» **Karar Metni**
MAHKEME KARARI:Mahkemece, davanın kısmen kabulü ile 149.632,99 TL’nin temerrüt tarihi olan 25/05/2017 tarihinden itibaren işleyecek avans faizi ile birlikte davalıdan alınarak davacıya ödenmesine, fazlaya ilişkin istemin reddine karar verilmiş, hükme karşı süresi içinde davalı vekili tarafından istinaf kanun yoluna başvurulmuştur.
İLERİ SÜRÜLEN İSTİNAF SEBEPLERİ:Davalı vekili istinaf dilekçesinde, kıdem tazminatı ödeme yükümlülüğünün dava dışı … Genel Müdürlüğüne ait olup, davalıya husumet yöneltilemeyeceğini, mahkemece hükme esas alınan bilirkişi raporunun işçilere ödenen net tutarlar belirlenmeden yapılan hesaplamaları içermesi nedeniyle hükme esas alınmasının mümkün olmadığını, davacı şirketin, işçiyi istihdam ederken işyeri değişikliği yapıldığını, işçilerin kıdem tazminatından sorumlu olduğunu bilmesine rağmen işçiyi istihdam etmiş olduğundan ödediği tazminat bedelini davalı şirketten talep edilmesinin Medeni Kanununun 2. maddesinde düzenlenen doğruluk ve dürüstlük kuralına aykırı olduğunu belirterek, mahkeme kararının kaldırılmasına karar verilmesini talep etmiştir.
GEREKÇE : Davada, dava dışı asıl işveren tarafından tamamı ödendikten sonra son alt işveren sıfatıyla rücuen davacıdan tahsil edilen kıdem tazminatı bedellerinin, işçilerin önceki alt işveren bünyesinde çalıştıkları döneme ilişkin kısmının önceki alt işverenden rücuen tahsili talep edilmektedir.
Uyuşmazlık, davalı önceki alt işverenin dava konusu alacaktan sorumlu olup olmadığı, sorumlu ise ne miktarda sorumlu olduğu noktasında toplanmaktadır.
Hükme esas alınan 06/12/2018 tarihli uzman bilirkişi raporunda; “4857 sayılı İş Kanunu’nun “Tanımlar” başlıklı 2. maddesinde; “…asıl işveren, alt işverenin işçilerine karşı o işyeri ile ilgili olarak bu Kanun’dan, iş sözleşmesinden veya alt işverenin taraf olduğu toplu iş sözleşmesinden doğan yükümlülüklerinden alt işveren ile birlikte sorumludur.” denilmektedir. Bu itibarla dava dışı idarenin akdi ilişki, Hizmet İşleri Genel Şartnamesi hükümleri çerçevesinde yaptığı kıdem tazminatı ödemesini taşeron şirketlere rücu hakkı bulunmakla birlikte müteselsil sorumlular arasındaki iç ilişki,Türk Borçlar Kanunu’nun 62. maddesinde düzenlenmiş olup alt işverenin işçisinin alacağını ödeyen asıl işverenin, ödediği miktarın tümünü ya da bir kısmını alt işverene rücu hakkı bulunduğunda, kendine düşenden fazlasını ödemiş olduğu kabul edileceğinden işçiye yaptığı fazla ödemeyi, alt işverenden isteyebilmesi mümkündür.

» **Görevleriniz**
**a)** Karar metninde "Davalı vekili istinaf dilekçesinde" diye başlayan paragrafı, başlıca iddiaları koruyarak madde madde kısaltın.
**b)** Karar metnine göre aşağıdaki soruları yanıtlayın:
(i) Mahkeme davacıya hangi tutarın ödenmesine karar vermiştir ve faiz hangi tarihten itibaren işleyecektir?
(ii) Hükme esas alınan uzman bilirkişi raporu hangi tarihlidir?
(iii) Müteselsil sorumlular arasındaki iç ilişki hangi kanunun hangi maddesinde düzenlenmiştir?
**c)** Karar metnini son cümlesinden sonra, aynı üslupla birkaç cümle daha ilerletin.

» **Sağlanan Malzeme**

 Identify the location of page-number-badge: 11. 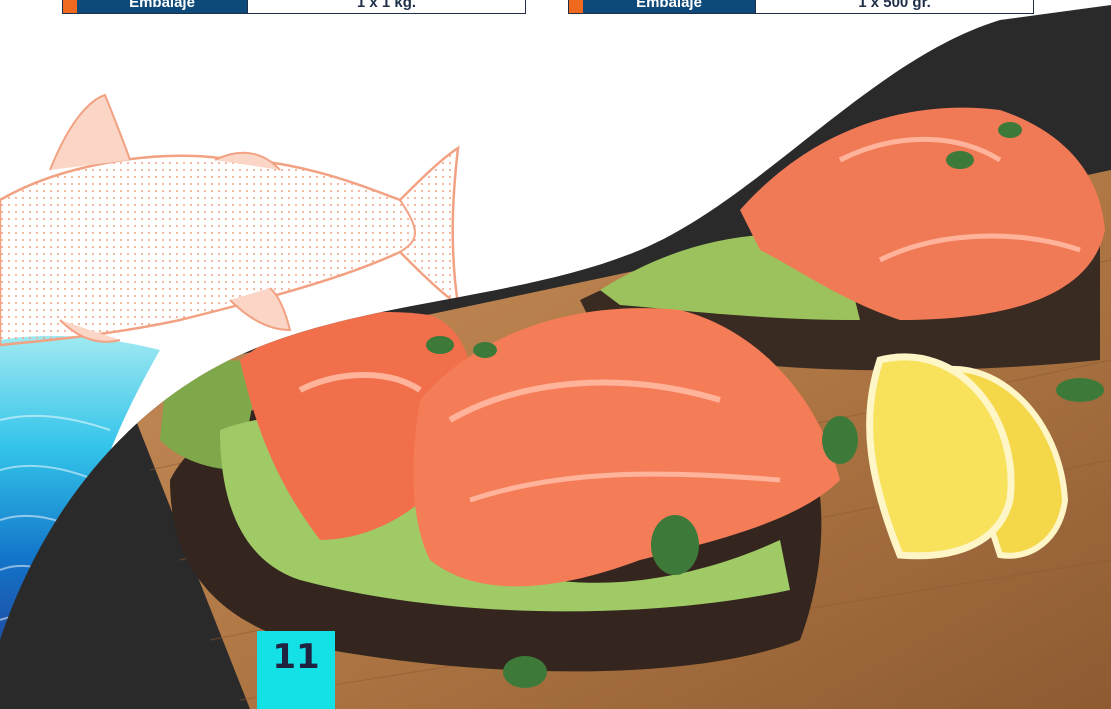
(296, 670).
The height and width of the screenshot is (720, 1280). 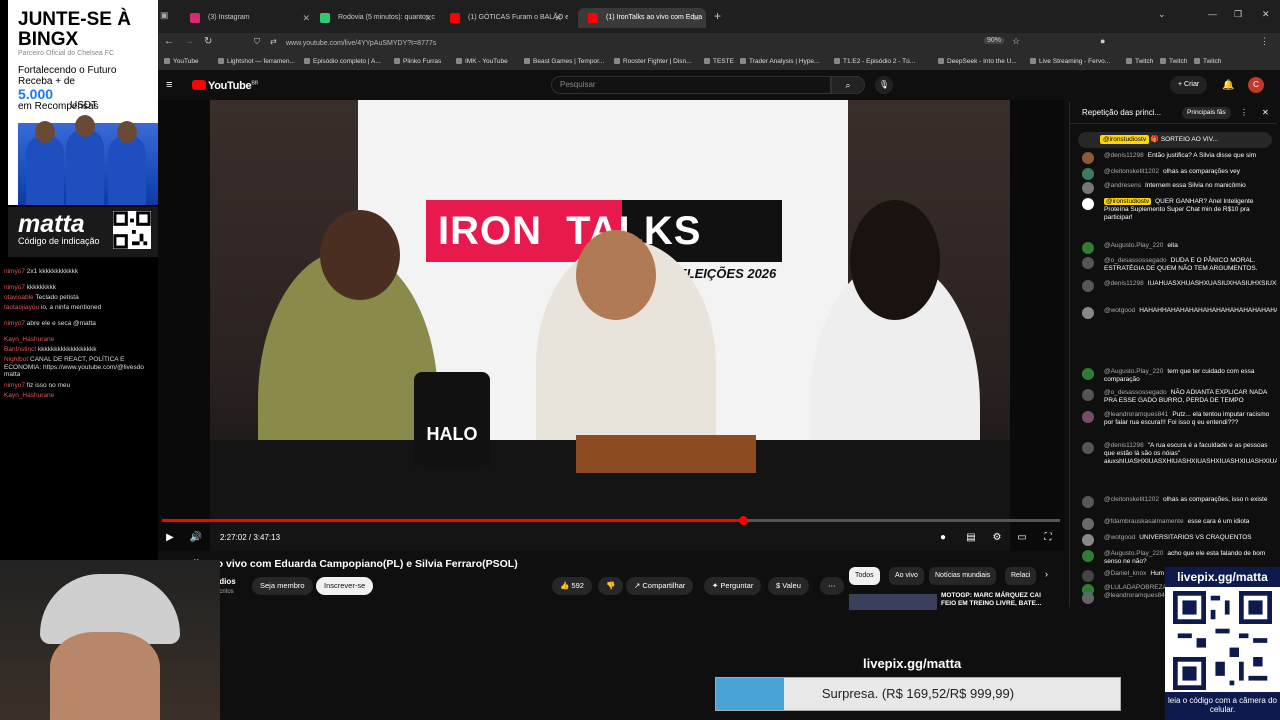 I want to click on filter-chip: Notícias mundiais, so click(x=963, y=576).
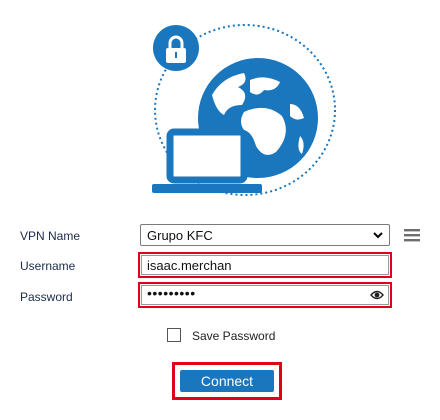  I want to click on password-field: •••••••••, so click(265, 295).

» **Görev Yanıtları**
**a)**
- Kıdem tazminatı ödeme yükümlülüğü dava dışı Genel Müdürlüğe aittir. Bu nedenle davalıya husumet yöneltilemez.
- Bilirkişi raporu, işçilere ödenen net tutarlar belirlenmeden yapılmış hesaplamalar içerir. Bu yüzden hükme esas alınamaz.
- Davacı şirket, işyeri değişikliği yapıldığını ve kıdem tazminatından sorumlu olduğunu bildiği hâlde işçiyi istihdam etmiştir. Ödediği tazminatı davalıdan istemesi, Medeni Kanun'un 2. maddesindeki doğruluk ve dürüstlük kuralına aykırıdır.
- Mahkeme kararının kaldırılması talep edilmektedir.

**b)**
(i) 149.632,99 TL; faiz 25/05/2017 tarihinden itibaren işleyecektir.
(ii) 06/12/2018 tarihlidir.
(iii) Türk Borçlar Kanunu'nun 62. maddesinde düzenlenmiştir.

**c)**
İdarece, dava dışı taşeron işçilerin ödenen tutarlar ve ödenen tutarlar içerisinde ne kadarlık kısmının önceki taşeron şirkete rücu edilebileceğine dair yukarıda yer alan Yargıtay ilke kararı yol gösterici düzenlemeyi içermektedir. Buna göre, her bir işçinin önceki taşeron firma olan davalı … nezdinde geçen hizmet süresi ile devir tarihindeki ücreti gösterir bordro bulunmadığından fesih tarihindeki ücret asgari ücrete oranlanarak devir tarihindeki ücret tespit edilecek olan ücreti hesaplamaya esas alınarak öncelikle brüt kıdem tazminatı belirlenecek, ardından brüt kıdem tazminatından binde 7,59 damga vergisine karşılık gelen tutarın mahsubu ile her bir işçi açısından rücu edilebilecek net kıdem tazminatı tutarı hesaplanacaktır.
Dava dışı … … tarafından dava dışı işçilere ödenen ve son taşeron firma olan davacı …’ya rücû edilen toplam kıdem tazminatı tutarı içerisinde dava dışı iççilerin önceki taşeron firma olan davalı …’ta geçen çalışma süresi ve devir tarihindeki ücreti ve kendi dönemi dikkate alınarak davalının sorumlu olduğu kıdem tazminat tutarının brüt 150.777,39 TL, net 149.632,99 TL olduğu” belirtilmiş, 22/06/2019 tarihli ek raporda ise; “Ücretlerin kıdem tazminatına esas giydirilmiş brüt ücret olarak kabul edilmesi halinde rücûya konu miktarın brüt 171.408,24 TL, net 170.107,24 TL olduğu” açıklanmıştır.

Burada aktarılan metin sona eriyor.